● **The exercise**
Copy the lines of the listing from the one holding "click on Save." through the one holding "I want to click on Quarter", both included. Switch "coordinate pair" to "pair of coordinates" and leave everything else unchanged.
** BEGIN **
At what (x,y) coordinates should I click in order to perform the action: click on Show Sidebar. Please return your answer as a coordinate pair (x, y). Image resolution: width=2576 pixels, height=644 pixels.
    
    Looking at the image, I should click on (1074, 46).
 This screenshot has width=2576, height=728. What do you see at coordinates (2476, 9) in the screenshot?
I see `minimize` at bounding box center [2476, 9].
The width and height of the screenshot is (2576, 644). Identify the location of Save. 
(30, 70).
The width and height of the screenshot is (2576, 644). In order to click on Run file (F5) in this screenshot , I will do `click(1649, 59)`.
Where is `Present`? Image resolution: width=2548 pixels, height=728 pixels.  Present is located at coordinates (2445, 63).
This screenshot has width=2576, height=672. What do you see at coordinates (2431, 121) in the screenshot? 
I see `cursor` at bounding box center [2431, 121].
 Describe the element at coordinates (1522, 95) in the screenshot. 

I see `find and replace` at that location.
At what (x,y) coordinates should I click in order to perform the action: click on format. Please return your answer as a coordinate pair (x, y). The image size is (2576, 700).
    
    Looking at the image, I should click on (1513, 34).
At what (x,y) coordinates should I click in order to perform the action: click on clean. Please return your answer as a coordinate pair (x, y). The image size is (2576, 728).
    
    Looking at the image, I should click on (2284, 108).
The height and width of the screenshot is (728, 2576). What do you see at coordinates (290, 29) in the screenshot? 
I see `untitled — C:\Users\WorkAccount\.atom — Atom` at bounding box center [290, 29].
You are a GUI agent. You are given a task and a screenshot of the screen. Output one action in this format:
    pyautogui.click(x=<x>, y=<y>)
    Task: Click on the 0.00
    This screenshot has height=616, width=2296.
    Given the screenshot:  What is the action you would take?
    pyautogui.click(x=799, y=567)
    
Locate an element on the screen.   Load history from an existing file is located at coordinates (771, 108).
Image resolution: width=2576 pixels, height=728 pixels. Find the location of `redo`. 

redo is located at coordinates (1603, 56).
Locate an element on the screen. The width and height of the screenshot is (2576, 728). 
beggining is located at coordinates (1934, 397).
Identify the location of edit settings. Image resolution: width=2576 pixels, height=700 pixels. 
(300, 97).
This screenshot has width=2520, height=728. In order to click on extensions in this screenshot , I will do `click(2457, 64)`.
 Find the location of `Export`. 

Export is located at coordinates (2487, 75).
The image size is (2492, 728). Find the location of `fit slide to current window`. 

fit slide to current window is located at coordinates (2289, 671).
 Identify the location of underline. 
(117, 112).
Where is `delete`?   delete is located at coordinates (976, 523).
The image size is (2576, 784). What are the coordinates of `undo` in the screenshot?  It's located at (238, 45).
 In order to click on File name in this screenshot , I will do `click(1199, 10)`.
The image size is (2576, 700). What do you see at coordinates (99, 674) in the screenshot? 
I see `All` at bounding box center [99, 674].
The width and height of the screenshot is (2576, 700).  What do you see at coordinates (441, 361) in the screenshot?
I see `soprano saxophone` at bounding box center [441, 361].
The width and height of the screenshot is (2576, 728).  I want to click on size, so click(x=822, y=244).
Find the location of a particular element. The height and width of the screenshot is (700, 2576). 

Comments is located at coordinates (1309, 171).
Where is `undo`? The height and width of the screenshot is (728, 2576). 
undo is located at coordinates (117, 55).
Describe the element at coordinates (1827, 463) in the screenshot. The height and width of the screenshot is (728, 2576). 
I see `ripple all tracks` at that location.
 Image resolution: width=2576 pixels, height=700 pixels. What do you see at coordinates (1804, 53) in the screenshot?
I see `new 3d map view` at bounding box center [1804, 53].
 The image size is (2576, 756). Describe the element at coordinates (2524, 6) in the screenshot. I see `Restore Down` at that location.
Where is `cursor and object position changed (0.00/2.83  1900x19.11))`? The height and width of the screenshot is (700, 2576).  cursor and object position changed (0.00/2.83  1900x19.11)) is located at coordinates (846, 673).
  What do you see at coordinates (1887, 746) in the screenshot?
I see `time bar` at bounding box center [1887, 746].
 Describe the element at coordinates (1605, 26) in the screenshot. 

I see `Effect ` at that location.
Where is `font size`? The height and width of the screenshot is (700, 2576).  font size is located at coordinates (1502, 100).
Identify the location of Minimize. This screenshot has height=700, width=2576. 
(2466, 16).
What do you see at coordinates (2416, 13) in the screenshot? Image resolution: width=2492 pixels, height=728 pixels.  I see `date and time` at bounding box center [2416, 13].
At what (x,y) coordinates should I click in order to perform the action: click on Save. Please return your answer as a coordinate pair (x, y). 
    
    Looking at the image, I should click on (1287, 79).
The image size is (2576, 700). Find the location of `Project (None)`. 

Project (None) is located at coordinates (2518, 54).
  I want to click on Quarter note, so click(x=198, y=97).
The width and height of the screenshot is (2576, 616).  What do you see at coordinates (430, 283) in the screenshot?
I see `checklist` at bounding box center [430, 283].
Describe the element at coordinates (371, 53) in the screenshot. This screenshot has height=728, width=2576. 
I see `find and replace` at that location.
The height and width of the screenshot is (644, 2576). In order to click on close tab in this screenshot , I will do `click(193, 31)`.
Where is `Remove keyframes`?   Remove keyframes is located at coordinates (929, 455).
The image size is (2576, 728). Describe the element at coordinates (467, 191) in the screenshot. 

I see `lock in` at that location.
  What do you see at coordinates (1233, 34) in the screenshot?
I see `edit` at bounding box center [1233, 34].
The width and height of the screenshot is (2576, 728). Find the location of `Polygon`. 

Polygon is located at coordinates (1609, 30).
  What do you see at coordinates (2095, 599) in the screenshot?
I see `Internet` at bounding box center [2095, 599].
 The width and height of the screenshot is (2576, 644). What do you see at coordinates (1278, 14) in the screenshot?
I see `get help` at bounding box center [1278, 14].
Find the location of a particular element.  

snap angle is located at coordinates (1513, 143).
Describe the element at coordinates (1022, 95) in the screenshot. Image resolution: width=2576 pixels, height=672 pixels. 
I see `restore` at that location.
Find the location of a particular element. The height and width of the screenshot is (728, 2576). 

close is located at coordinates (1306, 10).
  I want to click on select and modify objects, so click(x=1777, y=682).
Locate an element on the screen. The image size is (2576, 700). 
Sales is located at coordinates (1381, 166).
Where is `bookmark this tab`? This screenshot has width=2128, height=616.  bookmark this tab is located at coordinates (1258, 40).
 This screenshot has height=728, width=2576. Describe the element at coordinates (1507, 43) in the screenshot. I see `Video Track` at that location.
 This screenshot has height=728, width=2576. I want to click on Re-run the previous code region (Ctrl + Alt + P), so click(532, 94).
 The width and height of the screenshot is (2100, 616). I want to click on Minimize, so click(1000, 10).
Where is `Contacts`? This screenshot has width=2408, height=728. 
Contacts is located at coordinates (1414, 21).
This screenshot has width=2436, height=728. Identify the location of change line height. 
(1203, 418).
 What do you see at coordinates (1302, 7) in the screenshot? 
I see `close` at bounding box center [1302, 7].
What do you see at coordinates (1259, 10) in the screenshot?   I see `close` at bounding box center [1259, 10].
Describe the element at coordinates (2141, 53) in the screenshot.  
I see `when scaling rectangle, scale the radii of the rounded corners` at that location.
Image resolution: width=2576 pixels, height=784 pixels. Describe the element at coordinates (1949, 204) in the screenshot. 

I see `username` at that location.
** END **
● **Full output**
At what (x,y) coordinates should I click in order to perform the action: click on Save. Please return your answer as a pair of coordinates (x, y). 
    
    Looking at the image, I should click on (1287, 79).
The image size is (2576, 700). Find the location of `Project (None)`. 

Project (None) is located at coordinates (2518, 54).
  I want to click on Quarter note, so click(x=198, y=97).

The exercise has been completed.